What does it mean to say that the vocal tract resonances are excited each time the vibrating vocal folds snap together? The answer is found in the bottom trace of Figure 8–7, where a waveform is initiated each time the vocal folds snap together. For purposes of simplification, a waveform for only a single resonant frequency is shown in the bottom signal of Figure 8–7, but waveforms are initiated for each resonant frequency of the tube. Think of the vocal tract response waveform shown in Figure 8–7 as corresponding to the first resonance of the tube, with a frequency of 500 Hz. The period of that waveform is 2 ms (500 = 1/T, T = .002 s or 2 ms). Note how the resonance waveform responding to the first excitation is initiated with relatively great amplitude, which declines over each successive cycle until the vibration dies out completely (red waveform). In the example of Figure 8–7 note also that the resonance is re-excited before the previous waveform dies out completely (compare the amplitudes of the vocal tract response from excitation 1 (red waveform) and excitation 2 (black, dashed-line waveform). The large, 500-Hz vocal tract vibration at excitation 2 overlaps the small (decaying) vibration from excitation 1. Similar “re-excitations” are shown at excitations 3 (blue waveform) and 4 (green waveform). If Figure 8–7 showed the waveforms of all the excited and re-excited resonances, the vocal tract response signal would be visually too “busy” to illustrate the main point of this discussion, which is that the vocal tract responds to excitation with damped oscillations at each of its resonant frequencies. The oscillations are damped because there is energy loss in the vocal tract due to the factors discussed in Chapter 7 (friction, absorption, and radiation).

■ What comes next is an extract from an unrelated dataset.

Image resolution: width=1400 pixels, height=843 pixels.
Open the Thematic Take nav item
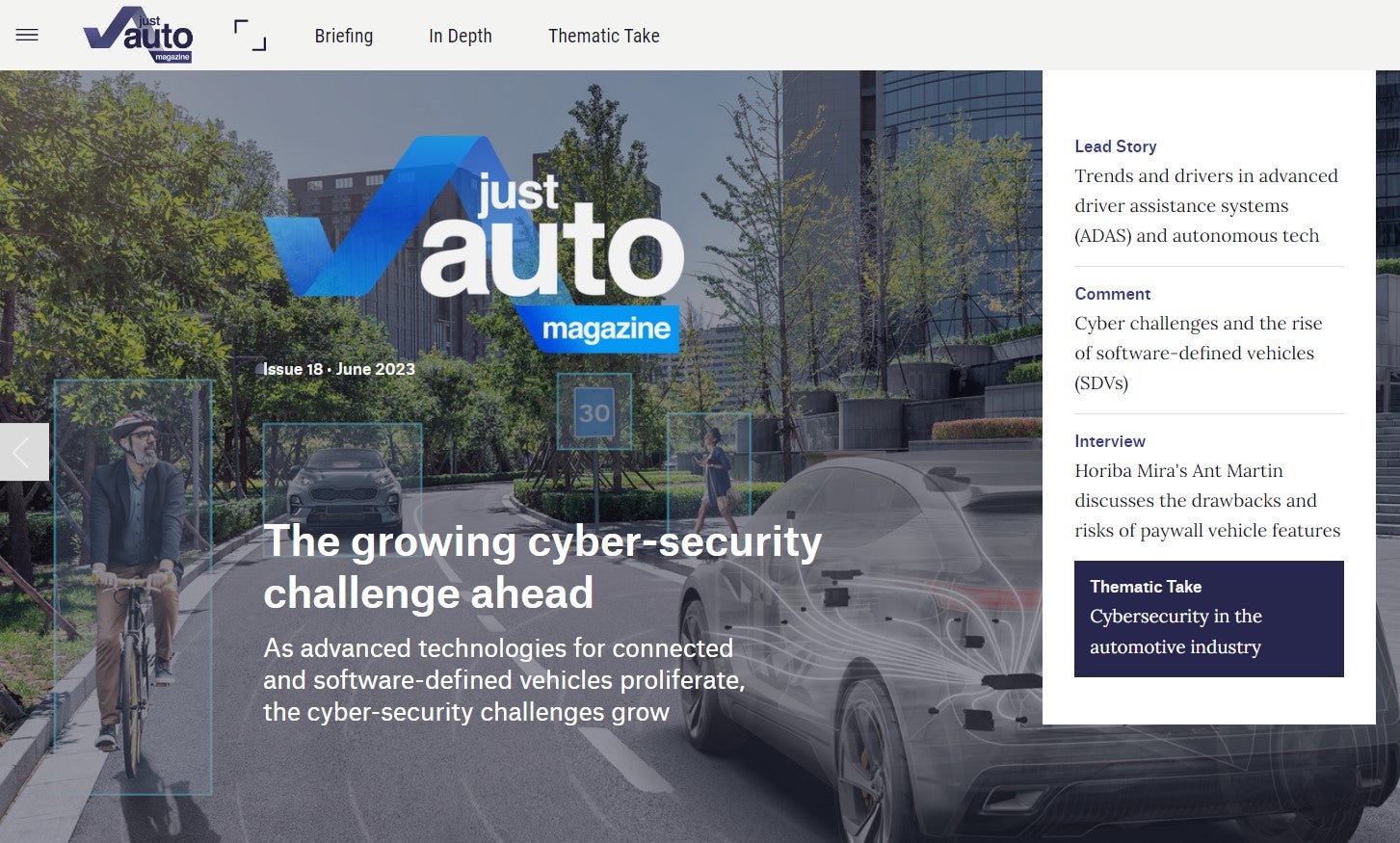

Of Beer Bottles and Vocal Tracts


When the vocal tract is excited by the sudden “snapping shut” of the vocal folds, the source excitation has the form of a glottal spectrum. A series of such excitations, such as the 190 or so per second expected for an adult female, gives the excitation spectrum its “nice” form of discrete harmonics. This harmonic spectrum is shaped by the vocal tract filter. A historical footnote in speech acoustics was the idea that the excitation of the vocal tract was like the edge tones described in the Chapter 7 sidetrack titled “Beer and Flutes.” In this view, the resonant chambers of the vocal tract are excited by the individual puffs of air coming through the vocal folds during each cycle of vibration. The air puffs “force” air in the vocal tract into resonance, much like blowing across the opening of a beer bottle forces the air inside the bottle to produce a tone. This was called the “inharmonic theory” of vocal tract acoustics; it is not correct. The correct view is called the “harmonic theory,” for obvious reasons. The vocal tract shapes an acoustic source spectrum according to its resonant properties, rather than having its resonant frequencies “forced” into vibration by an aerodynamic event such as the air puff.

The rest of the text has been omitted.